▶ 需完成操作:
1) 请返回 Compute Shader 文章中从"public class DemoCSCall"到"void Start()"的这一段原文。
2) 列出 Compute Shader 文章里 DemoCSCall 类中所有声明为 public 的字段名。
3) 请接着 Compute Shader 文章的最后一句往下续写。

▶ 文章正文:
==================================================

RWTexture2D<float4> xResult;
RWTexture2D<float4> yResult;
RWTexture2D<float4> zResult;


[numthreads(4,8,2)]
void CSMain (uint3 id : SV_DispatchThreadID)
{
    //转为float进行计算
    float x = id.x;
    float y = id.y;
    float z = id.z;
    //根据id的xyz计算颜色值
    float xcol = x/512;
    float ycol = y/512;
    float zcol = z/2;
    //采样xyz的颜色值
    xResult[id.xy] = float4(xcol,xcol,xcol,1);
    yResult[id.xy] = float4(ycol,ycol,ycol,1);
    zResult[id.xy] = float4(zcol,zcol,zcol,1);
}

c#代码：

using UnityEngine;
using UnityEngine.UI;

public class DemoCSCall : MonoBehaviour
{
    public int texWidth = 512;
    public int texHeight = 512;
    public RawImage imgx;
    public RawImage imgy;
    public RawImage imgz;
    public ComputeShader theCS;

    private RenderTexture xTex;
    private RenderTexture yTex;
    private RenderTexture zTex;

    void Start()
    {

    }

    private void Update()
    {
        if (Input.GetKeyDown(KeyCode.R))
        {
            //创建xyz展示纹理
            xTex = new RenderTexture(texWidth, texHeight, 0, RenderTextureFormat.ARGB32);
            xTex.enableRandomWrite = true;
            xTex.Create();
            yTex = new RenderTexture(texWidth, texHeight, 0, RenderTextureFormat.ARGB32);
            yTex.enableRandomWrite = true;
            yTex.Create();
            zTex = new RenderTexture(texWidth, texHeight, 0, RenderTextureFormat.ARGB32);
            zTex.enableRandomWrite = true;
            zTex.Create();
            //获取kernel id
            int kl = theCS.FindKernel("CSMain");
            //赋值xyz纹理入参出参
            theCS.SetTexture(kl, "xResult", xTex);
            theCS.SetTexture(kl, "yResult", yTex);
            theCS.SetTexture(kl, "zResult", zTex);
            //设置数据处理单元并运行CS
            //我们使用numthreads[4,8,2]
            //则根据纹理宽/4，高/8，1设置numthreads处理的数据范围
            theCS.Dispatch(kl, texWidth / 4, texHeight / 8, 1);
            //提取xyztex进行展示
            imgx.texture = xTex;
            imgy.texture = yTex;
            imgz.texture = zTex;
        }
    }
}

运行效果如下：

结合上面的代码和下面的运行结果来观察zTex，可以了解到CS线程SV_Group是乱序执行的，因为我们每次得到的id.z都不一样，所以zTex的黑灰色块一直变换。

==================================================

[字词与条目位置数据]
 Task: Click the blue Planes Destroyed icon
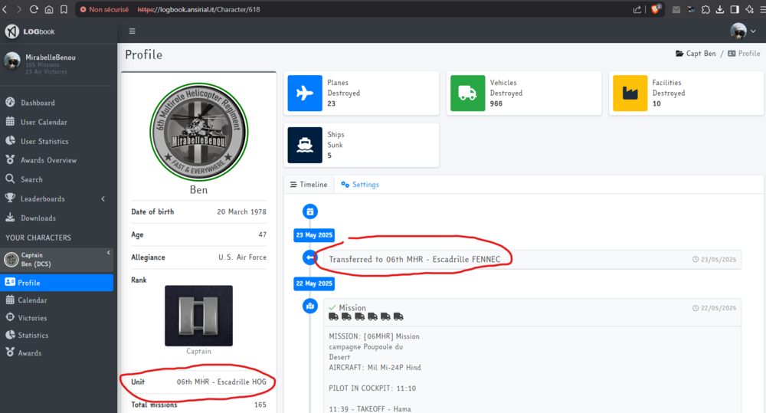[305, 93]
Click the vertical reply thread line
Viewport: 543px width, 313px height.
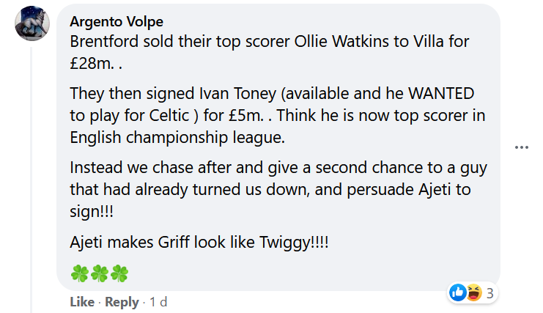[x=32, y=180]
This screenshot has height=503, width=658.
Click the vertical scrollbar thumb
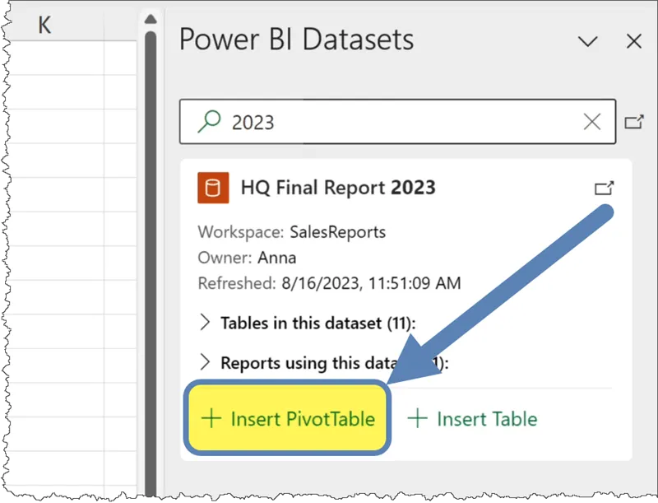tap(151, 247)
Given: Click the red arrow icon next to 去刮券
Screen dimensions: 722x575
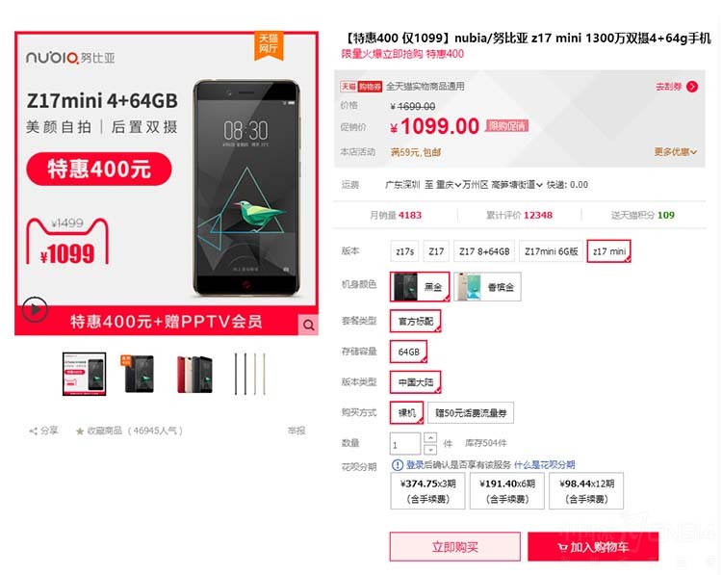Looking at the screenshot, I should tap(692, 87).
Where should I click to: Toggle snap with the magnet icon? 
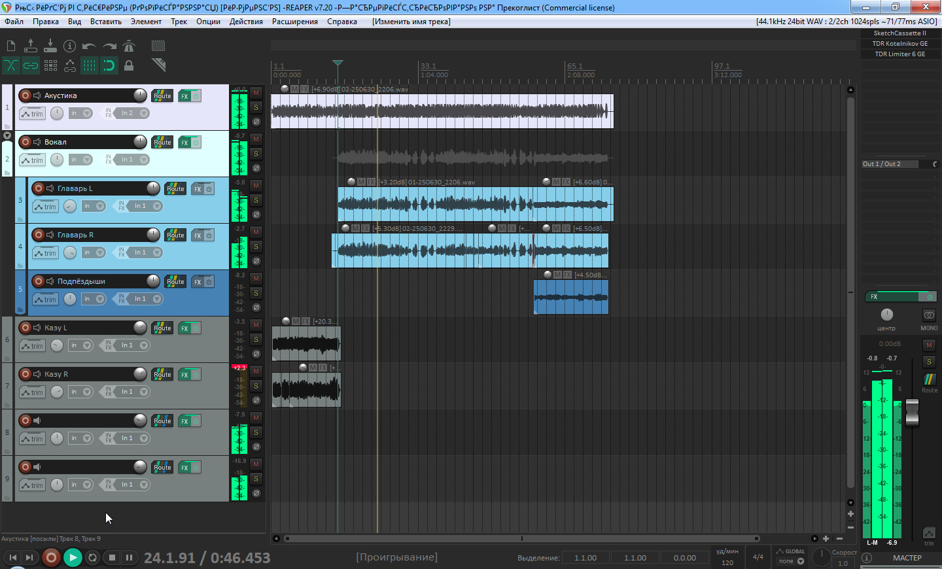coord(109,65)
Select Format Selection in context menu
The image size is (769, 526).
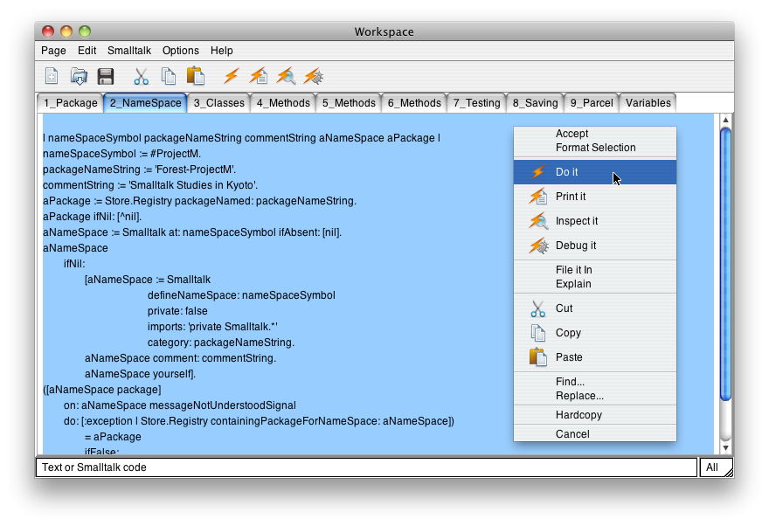(x=595, y=148)
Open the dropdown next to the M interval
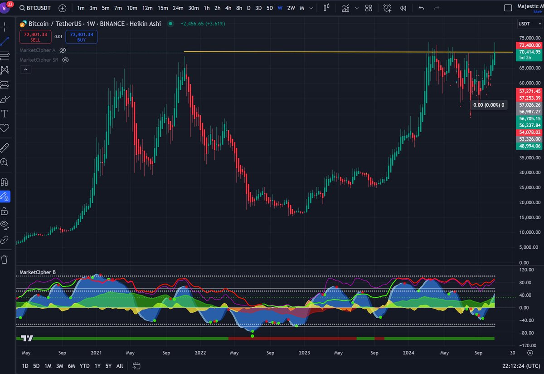The width and height of the screenshot is (544, 374). [x=311, y=8]
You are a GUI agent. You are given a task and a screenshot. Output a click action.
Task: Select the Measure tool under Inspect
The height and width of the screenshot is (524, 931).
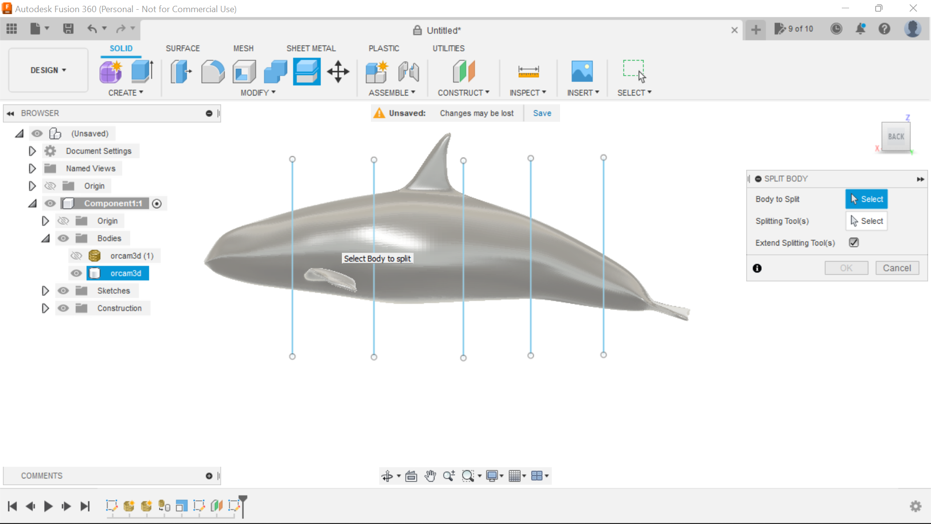coord(528,71)
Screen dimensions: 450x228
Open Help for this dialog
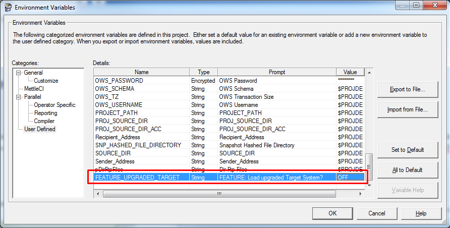tap(421, 213)
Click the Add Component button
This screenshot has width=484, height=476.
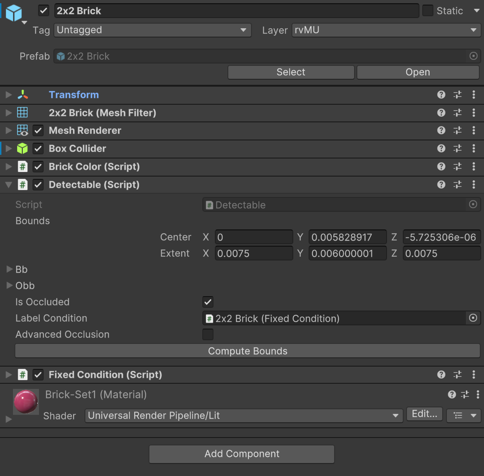(x=242, y=454)
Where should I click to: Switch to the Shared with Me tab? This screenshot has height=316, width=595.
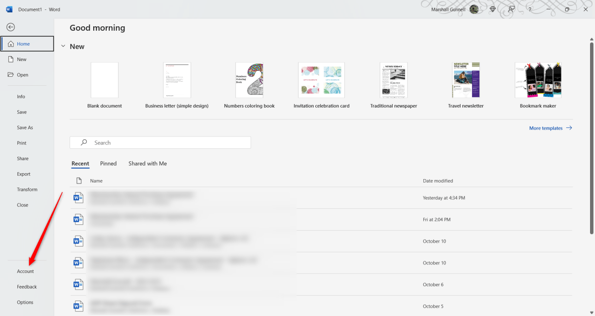click(147, 164)
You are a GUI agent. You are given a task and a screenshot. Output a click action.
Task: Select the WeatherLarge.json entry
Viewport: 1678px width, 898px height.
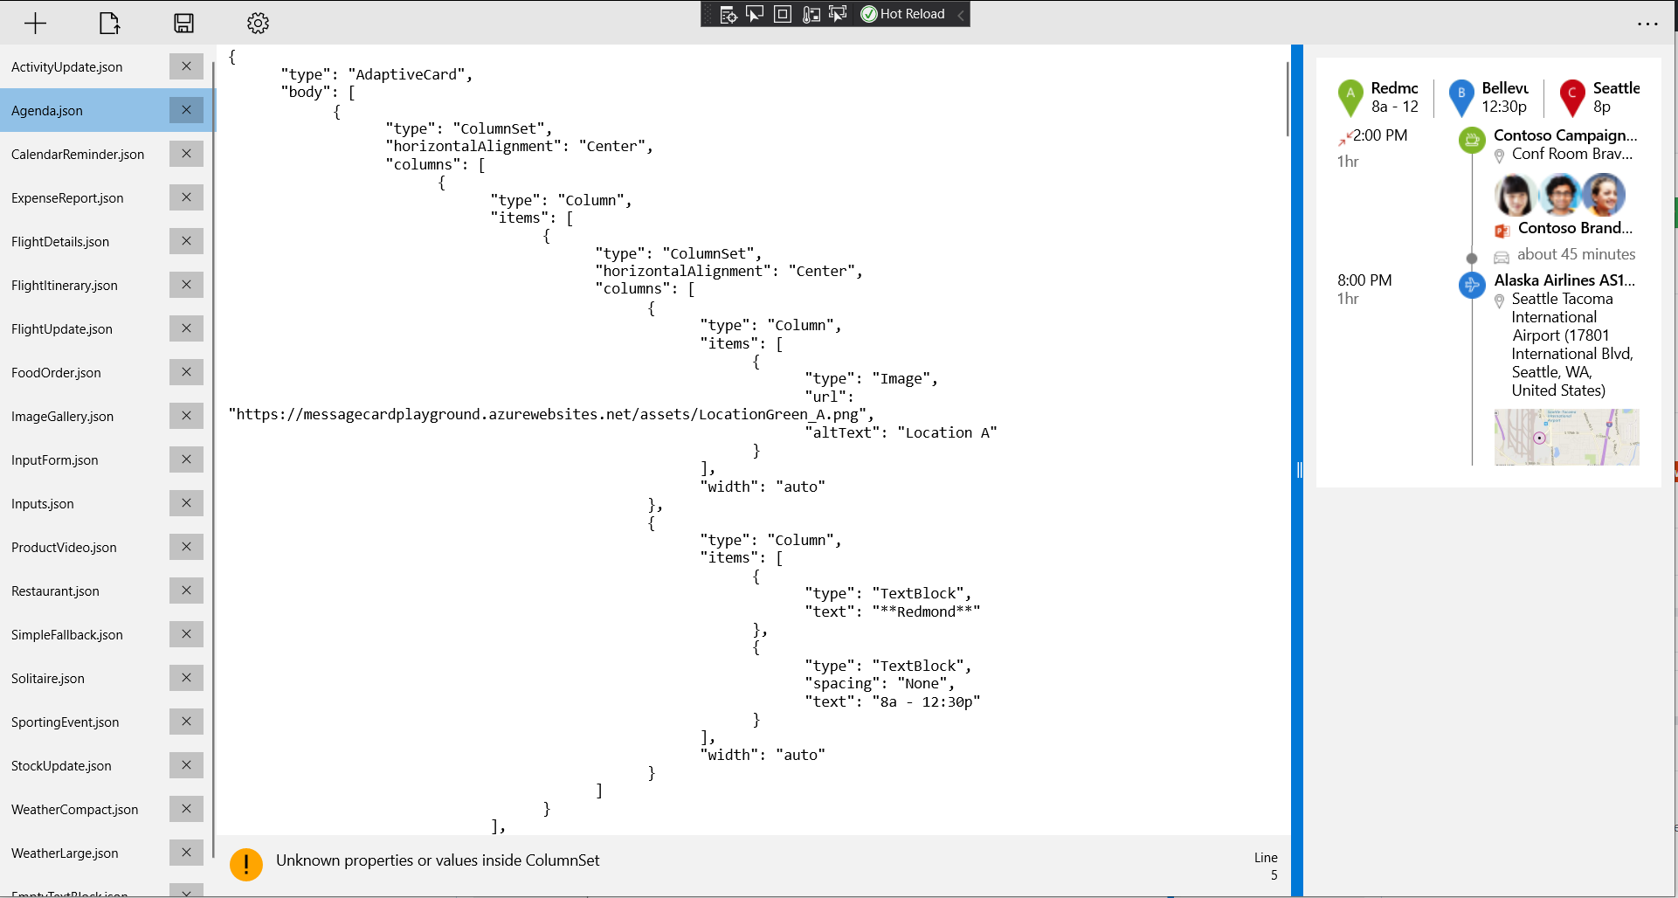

==================================================

▶ 逐项输出:
1)
public class DemoCSCall : MonoBehaviour
{
    public int texWidth = 512;
    public int texHeight = 512;
    public RawImage imgx;
    public RawImage imgy;
    public RawImage imgz;
    public ComputeShader theCS;

    private RenderTexture xTex;
    private RenderTexture yTex;
    private RenderTexture zTex;

    void Start()

2) texWidth、texHeight、imgx、imgy、imgz、theCS

3)
同时，如果我们修改Dispatch的入参，也会出现一些现象：

theCS.Dispatch(kl, texWidth / 8, texHeight / 8, 1);

降低每个线程在纹理x轴的处理数据量，则如下：

CS只处理“一半”的纹理数据。如果我们增加每个线程的处理数据量，则没什么变化，无非就是重叠了线程之间的数据区间，浪费了一些硬件资源。

同时，CS也可以处理纯粹的数据，比如数组。其实这也很正常，CS就是专门给我们做计算的shader，如果我们必须将数据都写成图片，那光是处理入参的开销都不小，CS处理普通数据如下：

#pragma kernel CSMain

RWStructuredBuffer<float2> Float2s;
RWTexture2D<float4> Result;
int Width;
int Height;

float getDistance(float2 p,float2 c)
{
    float2 d = p-c;
    return sqrt(d.x*d.x+d.y*d.y);
}

float getMaxDistance(float2 c)
{
    return sqrt(c.x*c.x+c.y*c.y);
}

float4 getTexRGBA(float2 p)
{
    float2 center = float2(Width/2,Height/2);
    float dist = getDistance(p,center);
    float mdist = getMaxDistance(center);
    float4 col = float4(dist/mdist,dist/mdist,dist/mdist,1);
    return col;
}

[numthreads(16,32,2)]
void CSMain (uint3 id : SV_DispatchThreadID)
{
    int index = id.y*Width+id.x;
    float2 p = Float2s[index];
    Result[id.xy] = getTexRGBA(p);
}

c#调用：

using UnityEngine;
using UnityEngine.UI;

public class BufferCSCall : MonoBehaviour
{
    public int texWidth = 8192;
    public int texHeight = 8192;
    public ComputeShader theCS;
    public RawImage img;

    private ComputeBuffer csBuffer;
    private Vector2[] csFloats;
    private RenderTexture csTex;

    void Start()
    {
        //假设有这么一个二维vector2矩阵
        int bufferlen = texWidth * texHeight;
        csFloats = new Vector2[bufferlen];
        for (int x = 0; x < texWidth; x++)
        {
            for (int y = 0; y < texHeight; y++)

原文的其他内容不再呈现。